The Overland Campaign was recently featured in the TV series House of Cards. The crooked politician played by Kevin Spacey visits a newly dedicated (and fictional) battlefield park dedicated to the Overland Campaign, and meets a reenactor costumed as his own doomed Rebel ancestor. In real life, the park is known as the Fredericksburg and Spotsylvania National Battlefield, and despite the House of Cards fabrication, it’s not dedicated just to the Overland Campaign: there were so many fights in this region that Wilderness and Spotsylvania have to share space with Fredericksburg and Chancellorsville, where major battles were fought in 1862 and 1963.
Those were also critical and immense conflagrations, but Civil War experts know the Overland Campaign was the greatest match of them all, because it was in these battles — Wilderness, Spotsylvania, North Anna, Yellow Tavern, Cold Harbor — that General Ulysses S. Grant faced General Robert E. Lee directly for the first time. This was the big one, the championship between the two top teams. This was the Finals, and it was a hell of a fight.
All the great battles leading up to the sprint of 1864 were the preliminaries, kind of like the first and second round NBA and NHL playoffs that are running on television this week. By May of 1864, the preliminaries were over and the competing champions had emerged. Union General Grant was the leader of the western conference, having taken out Pemberton at Vicksburg. Confederate General Lee was the leader of the eastern conference, a superstar and already a legendary winner despite a bruising close call against Meade at Gettysburg. Now, the two great generals were pitted directly against each other. Both would bring everything to the field.
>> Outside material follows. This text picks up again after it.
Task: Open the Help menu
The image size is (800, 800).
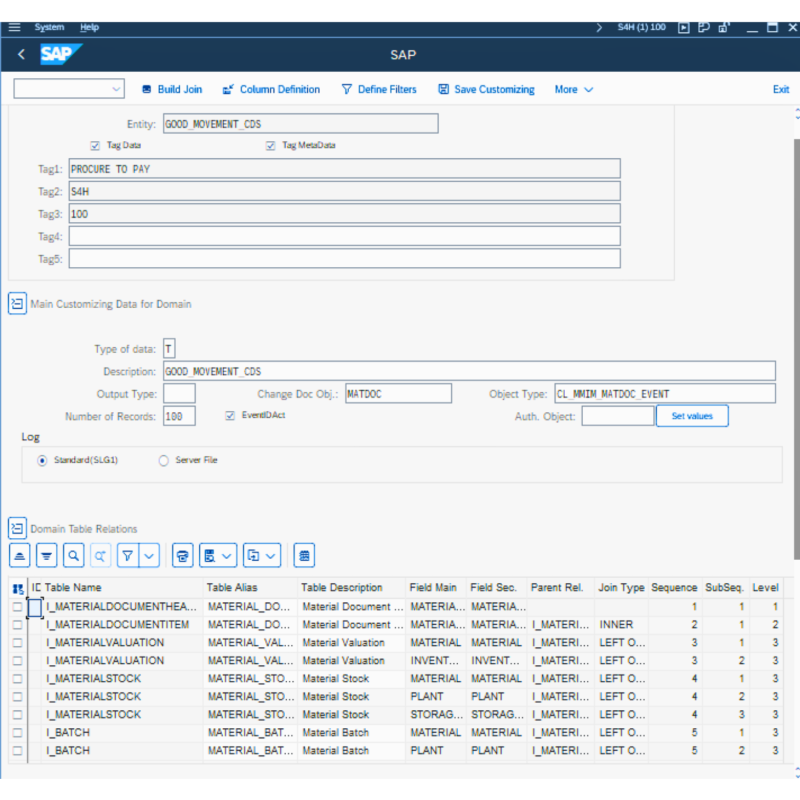Action: (x=89, y=27)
The Wilderness was fought in brush and forest, as Grant attempted to advance towards Richmond and Lee attempted to turn him back. Two days of fierce fighting left thousands of wounded soldiers burning to death after the woods caught fire. The balance of this first confrontation went to Lee, but Grant’s most brilliant innovation was to refuse to shrink away in the shame of defeat. Instead, having distracted Lee with the taste of temporary victory, he simply ordered his Union army to gather its shattered resources and sneak past the burning battlefields to move closer to Richmond, thus anticipating a lyric that Civil War buff Bob Dylan would later write: he won the war after losing every battle.
The unhinged violence in the Wilderness would soon be overshadowed by an amazing 22-hour clash at the so-called Bloody Angle in Spotsylvania. This would be the longest unrelenting standoff at a single location in the entire Civil War. The 22-hour stalemate would finally collapse on the morning of May 13, and by this point the shape of Grant’s final victory began to make itself clear. Lee would not be able to break or frighten or even discourage Grant, though he would never stop trying.
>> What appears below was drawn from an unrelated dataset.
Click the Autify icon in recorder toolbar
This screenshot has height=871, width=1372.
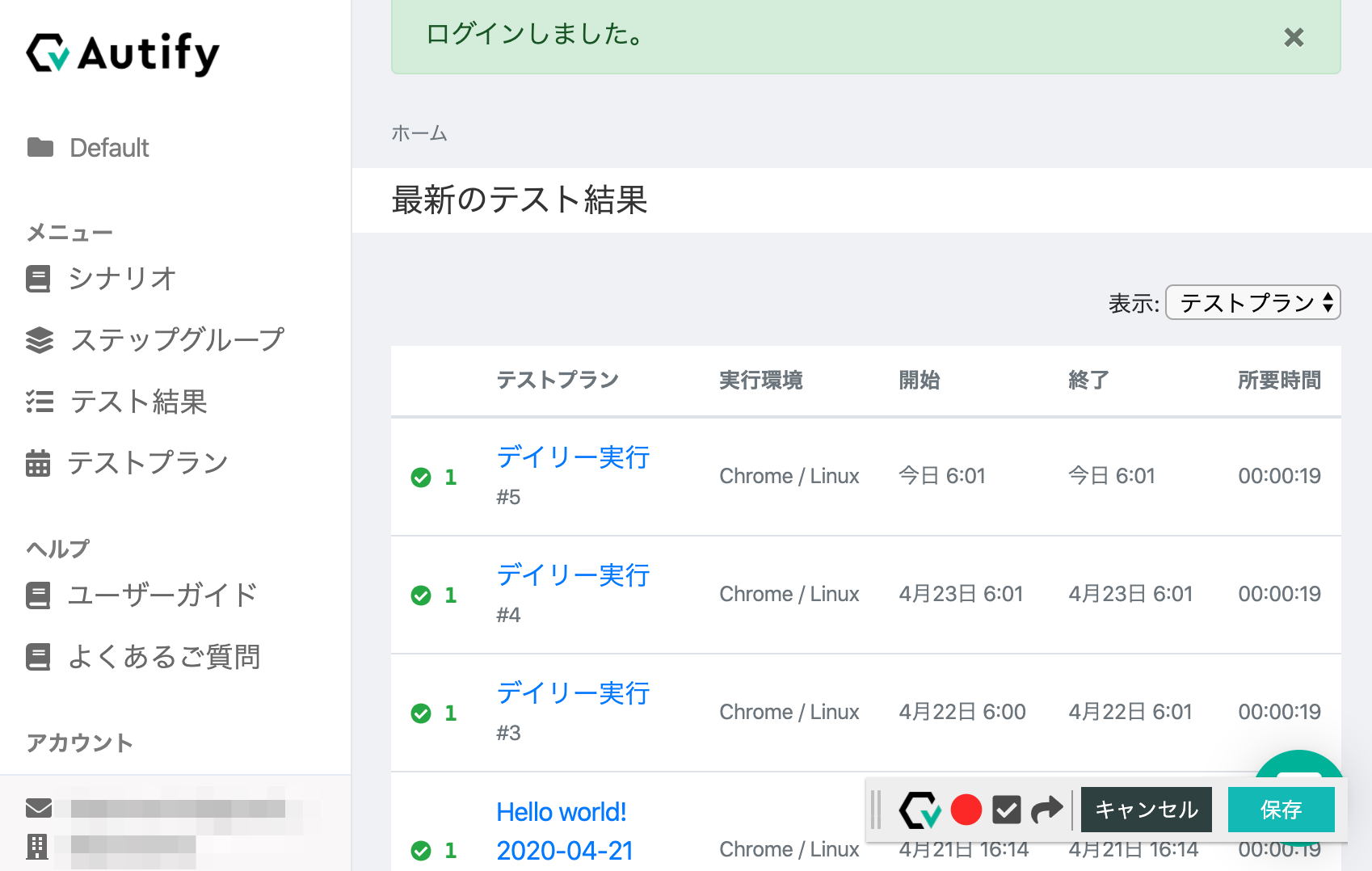point(920,810)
To take the NBA playoffs metaphor further: the Civil War would go on nearly another year after the stalemates at Wilderness and Spotsylvania, but the game really ended with the Overland Campaign. The final year would resemble the last 90 seconds on the clock in a basketball championship game in which the losing team knows it has no chance but keeps desperately fouling and calling timeouts so that the last 90 seconds lasts a half hour. Lee made it last a year.
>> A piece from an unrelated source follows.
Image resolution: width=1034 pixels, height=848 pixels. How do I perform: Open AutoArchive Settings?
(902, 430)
This weekend I attended a 150th anniversary reenactment of the opening battle of the Wilderness, the meeting on Saunders Field, at Spotsylvania Court House. Here are some pictures I took. First, a cavalry gathering before the event begins:
Scenes from the battle:
I spotted Robert E. Lee, quiet and keeping to himself as always, at an observation post with a few Texans.
Since I’m obviously a Civil War buff, some people ask me if I ever wanted to be a Civil War reenactor myself. Well, I sometimes wish I had the free time, and I would certainly join a Brooklyn regiment if I could — but I really don’t have the time, and actually what I really would love to do is play banjo or guitar with a Civil War reenactor’s band:
Indeed, period music is one of the things I enjoy most about Civil War reenactments. I also had a chance to visit the dulcimer tent this weekend:
All of this took place at a public field in Spotsylvania, not at the Wilderness battlefield itself. Being in a vast open field made it a bit hard to visualize the thick brush and forest of the actual Wilderness battlefield. Luckily, I also got a chance this weekend to tour some of the actual spots, which were a few miles away.
Here’s a shot I took earlier in the day at Saunders Field during a smaller National Park Service history walk. This is the break in the forest overlooking a small swale and gully. This is where it really went down in the early afternoon of May 5, 1864, 150 years ago today.